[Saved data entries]
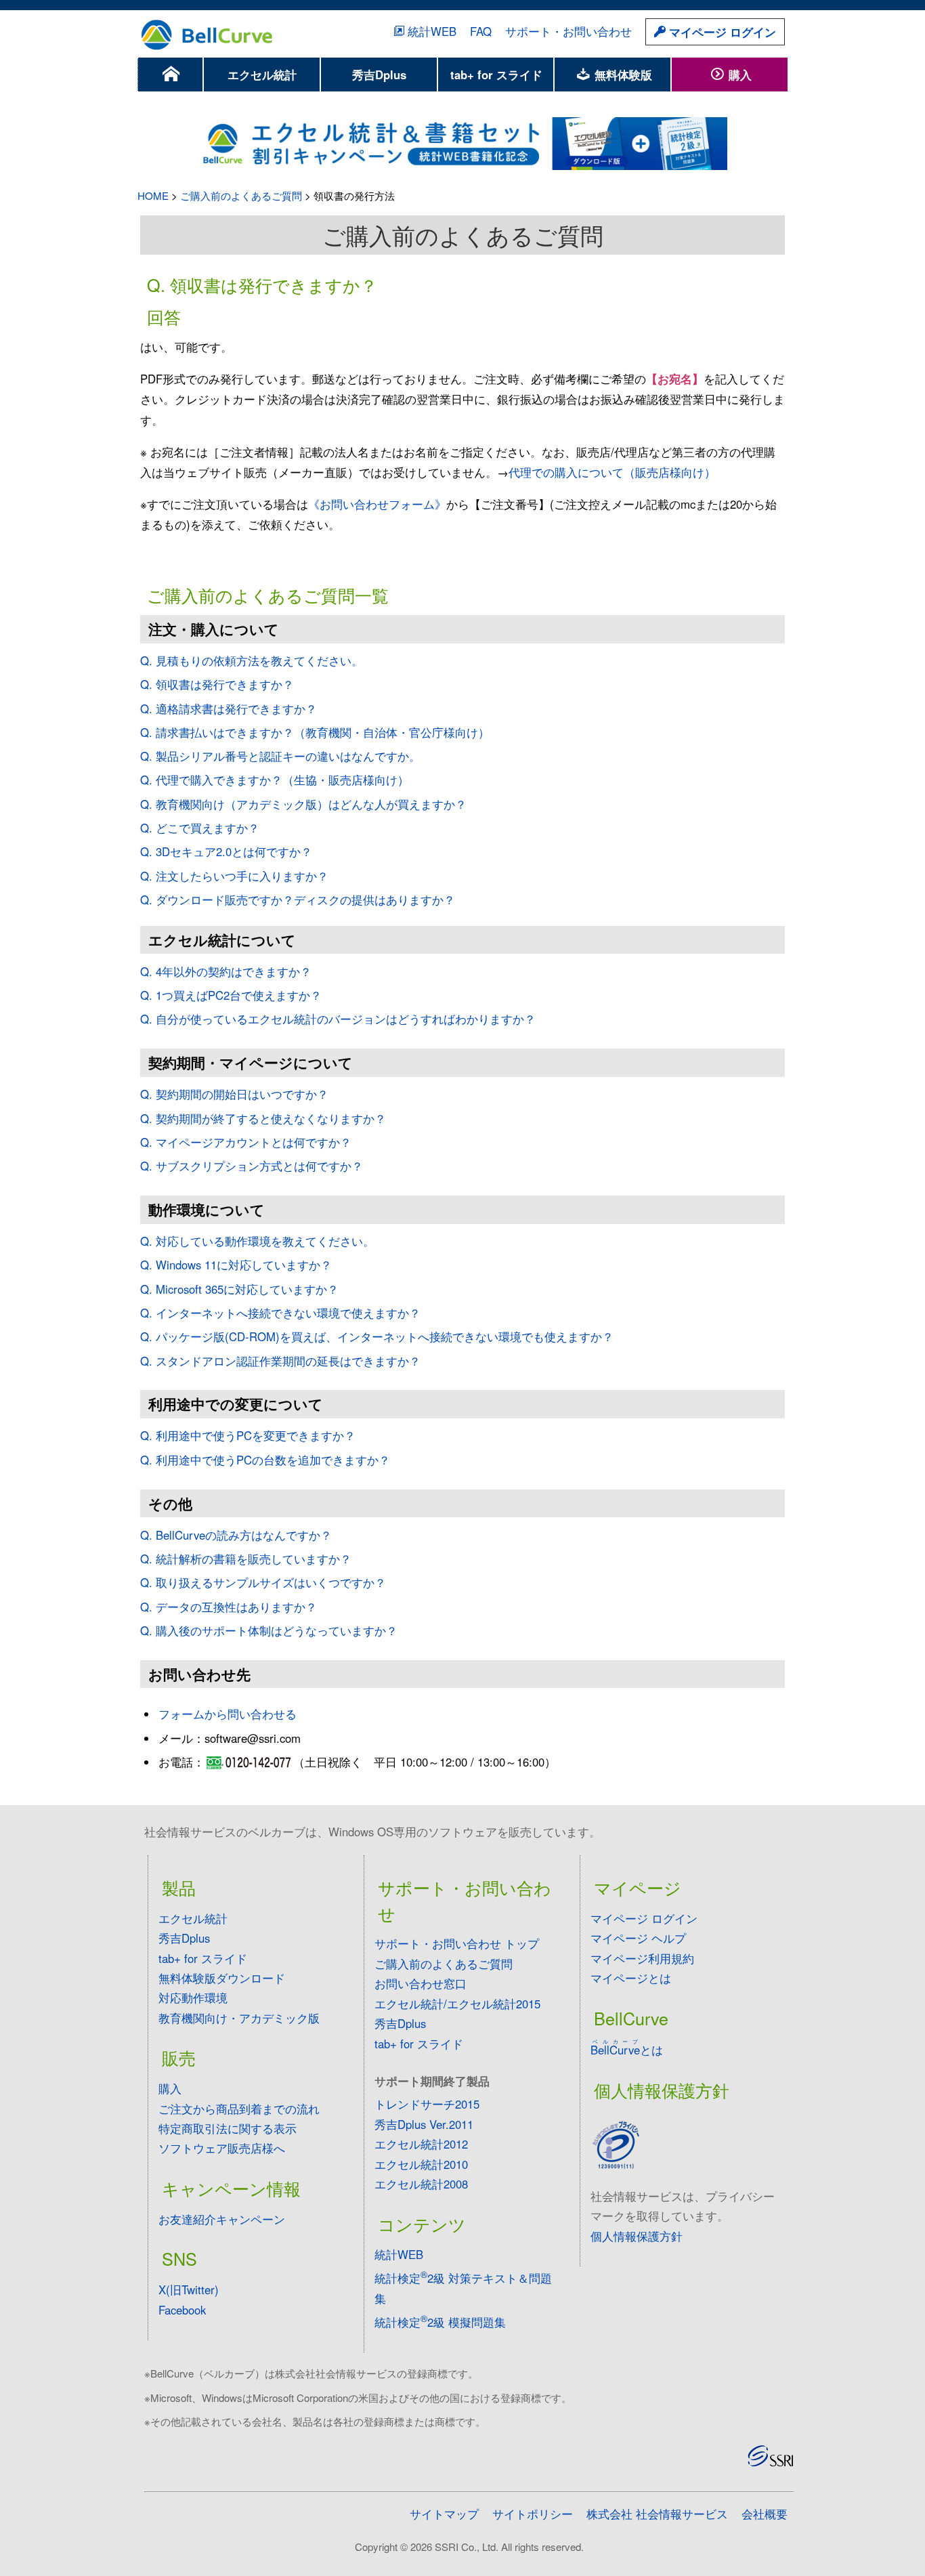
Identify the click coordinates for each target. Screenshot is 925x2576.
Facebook (182, 2310)
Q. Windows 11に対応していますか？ (236, 1265)
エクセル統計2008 (421, 2184)
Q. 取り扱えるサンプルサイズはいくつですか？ (263, 1582)
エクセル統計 (262, 74)
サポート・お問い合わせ (568, 31)
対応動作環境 (193, 1997)
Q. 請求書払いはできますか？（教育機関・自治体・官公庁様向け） (315, 732)
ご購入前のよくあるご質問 (241, 195)
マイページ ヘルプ (638, 1938)
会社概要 (764, 2514)
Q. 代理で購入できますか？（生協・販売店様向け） (274, 780)
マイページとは (630, 1978)
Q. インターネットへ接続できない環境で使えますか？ (280, 1313)
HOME (153, 195)
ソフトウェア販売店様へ (221, 2148)
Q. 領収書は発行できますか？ (217, 684)
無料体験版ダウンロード (221, 1978)
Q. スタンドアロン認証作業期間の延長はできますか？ (280, 1361)
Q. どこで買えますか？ (199, 828)
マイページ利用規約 (642, 1958)
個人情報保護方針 (636, 2236)
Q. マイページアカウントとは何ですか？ (245, 1142)
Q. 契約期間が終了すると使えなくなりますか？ (263, 1118)
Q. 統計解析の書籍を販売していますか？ (245, 1558)
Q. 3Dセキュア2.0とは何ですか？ (226, 851)
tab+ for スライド (496, 74)
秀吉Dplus (379, 74)
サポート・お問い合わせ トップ (456, 1943)
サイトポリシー (532, 2514)
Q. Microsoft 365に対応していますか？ (239, 1289)
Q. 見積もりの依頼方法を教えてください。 (251, 660)
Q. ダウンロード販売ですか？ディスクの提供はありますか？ (297, 899)
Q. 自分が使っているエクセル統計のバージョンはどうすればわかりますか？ (338, 1019)
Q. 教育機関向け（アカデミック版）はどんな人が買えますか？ (303, 804)
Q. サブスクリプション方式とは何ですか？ (251, 1166)
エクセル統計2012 (421, 2144)
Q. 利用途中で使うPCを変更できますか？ (248, 1435)
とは (626, 2050)
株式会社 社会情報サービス (657, 2514)
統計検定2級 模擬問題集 (440, 2322)
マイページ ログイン (721, 32)
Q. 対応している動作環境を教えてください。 (257, 1241)
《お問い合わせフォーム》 (377, 504)
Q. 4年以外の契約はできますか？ (225, 971)
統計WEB (432, 31)
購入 (738, 74)
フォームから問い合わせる (227, 1714)
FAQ (481, 31)
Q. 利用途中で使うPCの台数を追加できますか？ (265, 1460)
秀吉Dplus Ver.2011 (423, 2124)
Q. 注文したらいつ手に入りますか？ (234, 876)
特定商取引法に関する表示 (227, 2128)
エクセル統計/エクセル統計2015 (457, 2004)
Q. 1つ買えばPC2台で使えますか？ (231, 995)
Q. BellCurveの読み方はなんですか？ (236, 1535)
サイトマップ (444, 2514)
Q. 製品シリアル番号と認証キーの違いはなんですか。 (280, 756)
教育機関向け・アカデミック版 (239, 2018)
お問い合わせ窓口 (420, 1983)
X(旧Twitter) (188, 2289)
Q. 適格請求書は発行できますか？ (228, 708)
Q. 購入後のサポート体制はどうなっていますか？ (268, 1630)
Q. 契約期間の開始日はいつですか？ (234, 1094)
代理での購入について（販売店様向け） (612, 472)
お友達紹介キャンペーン (221, 2219)
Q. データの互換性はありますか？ (228, 1607)
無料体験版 (621, 74)
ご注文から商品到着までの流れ (239, 2108)
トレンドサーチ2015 (426, 2104)
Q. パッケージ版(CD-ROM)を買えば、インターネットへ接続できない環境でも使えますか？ (377, 1336)
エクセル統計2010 (421, 2164)
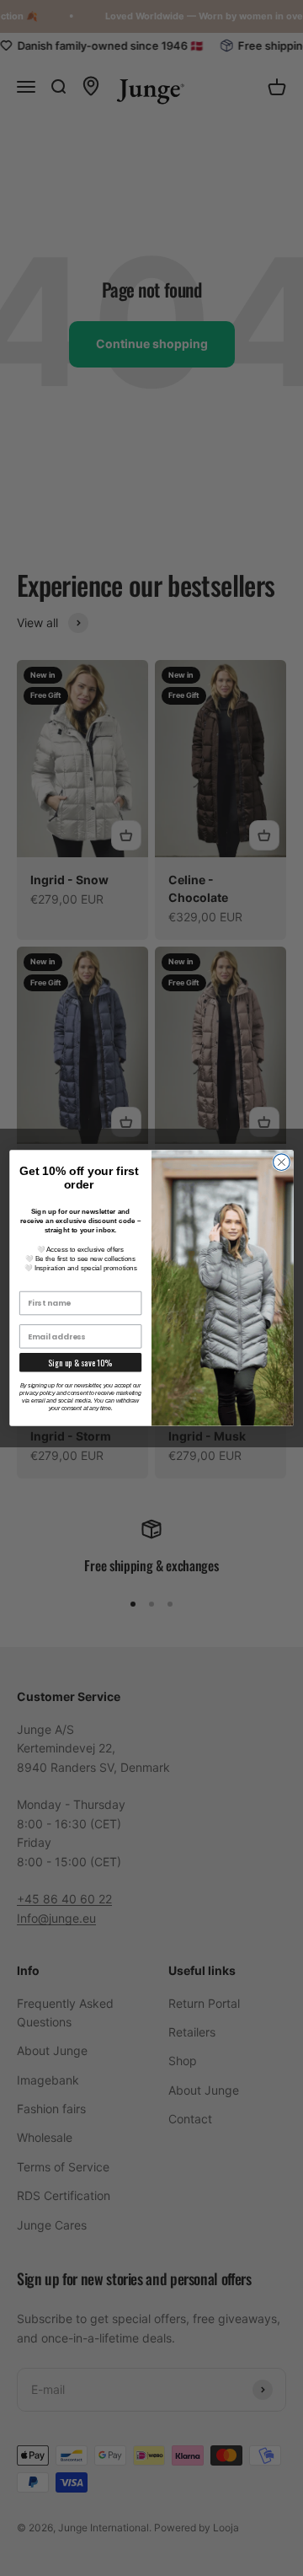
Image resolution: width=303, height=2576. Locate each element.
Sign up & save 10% (80, 1362)
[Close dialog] (282, 1162)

WHAT YOU WILL DO
Show me every line of the entries above that holds "each".

WRITTEN RESPONSE
Identify the click coordinates for each target. Screenshot is 925x2576.
Image resolution: width=303, height=2576. Locate each element.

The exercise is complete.